- [What the task asks] According to the text on AI document ingestion in insurance, how many systems did IAG's underwriters previously touch?

- [Given text]
►

IAG’s underwriters previously touched seven systems. That’s common across financial services when platforms have grown by acquisition and patchwork automation.

Integration is where you stop doing demos and start doing outcomes:

  • Posting structured values into underwriting tools
  • Versioning schedules so changes are trackable
  • Logging audit trails (who/what changed a value)

Where most financial organisations get this wrong

Most teams underestimate two things: variance and governance.

Variance: partner documents are a moving target

Brokers and partners don’t coordinate their templates. One partner updates their schedule format and your extraction breaks.

If you’re building AI ingestion for insurance or banking, design for:

  • Multiple templates per document type
  • New columns appearing without notice
  • One-off “special cases” that are actually frequent

A practical approach is to treat extraction as a product:

  • Maintain a test suite of real documents (anonymised)
  • Track accuracy by partner and by document type
  • Ship improvements on a cadence (weekly/fortnightly)

Governance: automation increases the blast radius of mistakes

Manual entry is slow, but its failures are local. Automation is fast, so its failures can scale.

For regulated finance and insurance teams, governance isn’t optional. You need:

  • Audit logs for extracted values and overrides
  • Clear accountability for model updates and rule changes
  • Access controls and segregation of duties
  • Data retention policies for source documents and derived fields

The punchline: AI makes governance more important, not less.

Practical playbook: building AI ingestion that underwriters trust

If you’re considering an AI ingestion initiative (insurance, banking, or fintech), here’s what works in practice.

Step 1: Pick the “painful and frequent” workflow

Target the process with:

  • High volume
  • High manual effort
  • Clear value if reduced (quote turnaround time, cost-to-serve)

IAG’s choice—complex property schedules—was ambitious. That’s risky, but it also means the capability can later stretch across acquisition and claims, which they’ve already flagged.

Step 2: Define accuracy like the business experiences it

“96% accuracy” is meaningless unless you define:

  • Which fields matter most (critical vs nice-to-have)

◄

- [Collected data]
►

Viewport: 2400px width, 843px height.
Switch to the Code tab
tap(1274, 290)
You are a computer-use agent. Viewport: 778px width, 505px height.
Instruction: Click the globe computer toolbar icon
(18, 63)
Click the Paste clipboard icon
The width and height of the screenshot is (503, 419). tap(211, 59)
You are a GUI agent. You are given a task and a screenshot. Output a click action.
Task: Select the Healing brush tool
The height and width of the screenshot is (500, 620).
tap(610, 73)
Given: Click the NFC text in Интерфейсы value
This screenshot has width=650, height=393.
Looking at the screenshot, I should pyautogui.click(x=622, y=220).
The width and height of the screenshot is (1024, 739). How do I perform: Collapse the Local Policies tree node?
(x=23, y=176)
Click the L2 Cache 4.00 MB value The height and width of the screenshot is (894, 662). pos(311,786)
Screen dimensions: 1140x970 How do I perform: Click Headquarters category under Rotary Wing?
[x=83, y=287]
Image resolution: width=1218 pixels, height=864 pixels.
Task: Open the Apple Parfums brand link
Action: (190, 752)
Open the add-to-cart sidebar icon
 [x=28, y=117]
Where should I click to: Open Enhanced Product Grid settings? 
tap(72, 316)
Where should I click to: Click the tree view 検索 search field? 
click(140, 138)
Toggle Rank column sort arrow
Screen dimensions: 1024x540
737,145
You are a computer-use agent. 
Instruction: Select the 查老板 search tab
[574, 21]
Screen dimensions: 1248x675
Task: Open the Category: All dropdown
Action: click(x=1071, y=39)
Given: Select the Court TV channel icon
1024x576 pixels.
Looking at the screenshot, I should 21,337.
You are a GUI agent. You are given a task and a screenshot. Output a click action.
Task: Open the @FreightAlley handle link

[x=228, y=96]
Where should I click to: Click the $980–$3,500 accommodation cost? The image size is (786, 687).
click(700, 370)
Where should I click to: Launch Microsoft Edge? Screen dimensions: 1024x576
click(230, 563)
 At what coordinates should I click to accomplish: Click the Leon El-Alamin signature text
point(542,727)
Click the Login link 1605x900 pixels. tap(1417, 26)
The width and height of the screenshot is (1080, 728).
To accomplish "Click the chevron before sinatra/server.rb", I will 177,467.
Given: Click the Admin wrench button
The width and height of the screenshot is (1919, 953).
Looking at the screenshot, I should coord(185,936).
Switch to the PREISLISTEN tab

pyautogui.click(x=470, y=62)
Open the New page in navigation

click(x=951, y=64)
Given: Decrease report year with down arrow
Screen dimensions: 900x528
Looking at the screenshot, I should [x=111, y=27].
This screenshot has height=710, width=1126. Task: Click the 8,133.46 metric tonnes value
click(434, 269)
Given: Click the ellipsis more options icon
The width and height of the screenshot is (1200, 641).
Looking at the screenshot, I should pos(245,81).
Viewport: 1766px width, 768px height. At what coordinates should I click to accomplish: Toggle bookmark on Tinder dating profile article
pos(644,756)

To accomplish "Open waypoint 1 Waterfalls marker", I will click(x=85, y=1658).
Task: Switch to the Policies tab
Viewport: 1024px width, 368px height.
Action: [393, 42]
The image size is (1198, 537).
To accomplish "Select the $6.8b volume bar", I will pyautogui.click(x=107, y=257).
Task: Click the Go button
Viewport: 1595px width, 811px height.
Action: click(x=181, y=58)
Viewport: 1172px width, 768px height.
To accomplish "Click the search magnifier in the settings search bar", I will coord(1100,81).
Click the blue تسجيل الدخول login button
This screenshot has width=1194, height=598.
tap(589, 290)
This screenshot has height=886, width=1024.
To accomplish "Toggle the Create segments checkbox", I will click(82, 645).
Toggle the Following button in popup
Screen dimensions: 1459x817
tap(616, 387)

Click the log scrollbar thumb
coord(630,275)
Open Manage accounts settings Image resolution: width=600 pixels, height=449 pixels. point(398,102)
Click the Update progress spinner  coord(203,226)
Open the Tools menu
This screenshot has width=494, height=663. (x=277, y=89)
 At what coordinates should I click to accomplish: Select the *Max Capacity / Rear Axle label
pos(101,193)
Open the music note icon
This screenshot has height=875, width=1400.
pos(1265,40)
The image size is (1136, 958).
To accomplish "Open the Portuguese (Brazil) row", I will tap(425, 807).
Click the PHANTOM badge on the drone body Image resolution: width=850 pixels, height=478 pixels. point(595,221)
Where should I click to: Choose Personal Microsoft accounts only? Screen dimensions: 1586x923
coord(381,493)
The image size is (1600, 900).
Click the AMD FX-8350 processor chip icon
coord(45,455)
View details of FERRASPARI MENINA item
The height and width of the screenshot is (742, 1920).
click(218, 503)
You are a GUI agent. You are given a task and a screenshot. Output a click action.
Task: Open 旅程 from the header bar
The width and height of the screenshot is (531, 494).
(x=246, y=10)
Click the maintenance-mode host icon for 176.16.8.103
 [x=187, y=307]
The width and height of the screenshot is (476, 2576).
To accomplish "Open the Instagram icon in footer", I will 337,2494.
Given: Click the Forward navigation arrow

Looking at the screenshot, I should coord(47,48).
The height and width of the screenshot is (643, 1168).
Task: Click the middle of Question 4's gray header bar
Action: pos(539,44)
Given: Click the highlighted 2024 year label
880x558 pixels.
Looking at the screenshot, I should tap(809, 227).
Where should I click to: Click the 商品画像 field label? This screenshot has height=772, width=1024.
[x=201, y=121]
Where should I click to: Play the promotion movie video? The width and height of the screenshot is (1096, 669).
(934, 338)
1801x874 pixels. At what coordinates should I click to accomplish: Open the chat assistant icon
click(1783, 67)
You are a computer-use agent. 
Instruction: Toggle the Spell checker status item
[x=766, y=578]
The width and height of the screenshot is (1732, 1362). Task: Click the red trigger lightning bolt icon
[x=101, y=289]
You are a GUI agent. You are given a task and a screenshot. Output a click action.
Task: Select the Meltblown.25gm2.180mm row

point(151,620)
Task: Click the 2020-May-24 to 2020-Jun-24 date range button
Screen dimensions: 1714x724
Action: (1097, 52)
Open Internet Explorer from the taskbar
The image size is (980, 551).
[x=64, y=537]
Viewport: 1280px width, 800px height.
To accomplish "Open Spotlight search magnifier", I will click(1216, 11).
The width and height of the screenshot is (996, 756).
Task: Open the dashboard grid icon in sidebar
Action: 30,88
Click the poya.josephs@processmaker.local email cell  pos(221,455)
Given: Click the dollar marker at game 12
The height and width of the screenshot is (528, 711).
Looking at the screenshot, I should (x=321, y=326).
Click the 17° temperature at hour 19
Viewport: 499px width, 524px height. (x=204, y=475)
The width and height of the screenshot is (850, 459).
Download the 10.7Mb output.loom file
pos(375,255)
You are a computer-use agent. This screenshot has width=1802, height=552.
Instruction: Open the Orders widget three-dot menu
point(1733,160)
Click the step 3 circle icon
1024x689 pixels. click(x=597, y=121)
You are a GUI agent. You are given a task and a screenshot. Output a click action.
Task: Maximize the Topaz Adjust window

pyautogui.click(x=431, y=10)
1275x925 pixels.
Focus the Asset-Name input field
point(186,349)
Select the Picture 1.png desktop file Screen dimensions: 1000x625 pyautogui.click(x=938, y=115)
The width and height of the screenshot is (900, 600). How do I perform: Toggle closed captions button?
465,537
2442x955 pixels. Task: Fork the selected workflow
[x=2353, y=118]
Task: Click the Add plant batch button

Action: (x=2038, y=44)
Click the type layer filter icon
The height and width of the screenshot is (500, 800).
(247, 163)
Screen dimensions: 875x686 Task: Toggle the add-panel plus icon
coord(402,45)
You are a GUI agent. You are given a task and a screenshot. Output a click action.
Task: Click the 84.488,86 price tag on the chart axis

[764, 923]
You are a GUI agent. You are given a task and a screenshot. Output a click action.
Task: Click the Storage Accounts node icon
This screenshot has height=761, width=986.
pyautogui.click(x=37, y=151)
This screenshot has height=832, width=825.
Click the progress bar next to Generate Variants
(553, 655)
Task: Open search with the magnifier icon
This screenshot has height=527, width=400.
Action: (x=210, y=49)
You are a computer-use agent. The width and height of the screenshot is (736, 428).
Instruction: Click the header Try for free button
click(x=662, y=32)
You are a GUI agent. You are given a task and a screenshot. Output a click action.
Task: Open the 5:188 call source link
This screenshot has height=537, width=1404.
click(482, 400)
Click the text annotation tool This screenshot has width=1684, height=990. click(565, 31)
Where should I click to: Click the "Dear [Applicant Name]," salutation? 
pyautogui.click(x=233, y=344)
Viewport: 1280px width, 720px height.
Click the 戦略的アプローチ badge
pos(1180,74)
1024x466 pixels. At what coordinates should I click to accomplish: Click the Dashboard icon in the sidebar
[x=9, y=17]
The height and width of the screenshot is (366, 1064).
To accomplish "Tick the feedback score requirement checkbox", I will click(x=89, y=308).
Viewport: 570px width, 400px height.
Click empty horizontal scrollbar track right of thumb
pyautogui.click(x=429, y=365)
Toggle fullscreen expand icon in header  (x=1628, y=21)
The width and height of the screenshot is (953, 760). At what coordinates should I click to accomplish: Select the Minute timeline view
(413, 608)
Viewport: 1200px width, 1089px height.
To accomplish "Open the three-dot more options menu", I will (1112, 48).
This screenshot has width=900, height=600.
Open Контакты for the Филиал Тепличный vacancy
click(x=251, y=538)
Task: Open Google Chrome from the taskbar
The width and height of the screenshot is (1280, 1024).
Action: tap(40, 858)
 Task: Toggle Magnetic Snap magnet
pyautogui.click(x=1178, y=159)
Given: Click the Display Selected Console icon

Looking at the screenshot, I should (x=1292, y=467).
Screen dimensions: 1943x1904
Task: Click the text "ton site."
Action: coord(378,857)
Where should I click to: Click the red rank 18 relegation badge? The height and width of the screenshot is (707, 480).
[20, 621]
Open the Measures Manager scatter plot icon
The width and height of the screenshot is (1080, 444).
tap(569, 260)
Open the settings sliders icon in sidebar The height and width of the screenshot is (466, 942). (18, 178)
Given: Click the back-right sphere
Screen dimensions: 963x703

◄

- [Response box] Seven systems.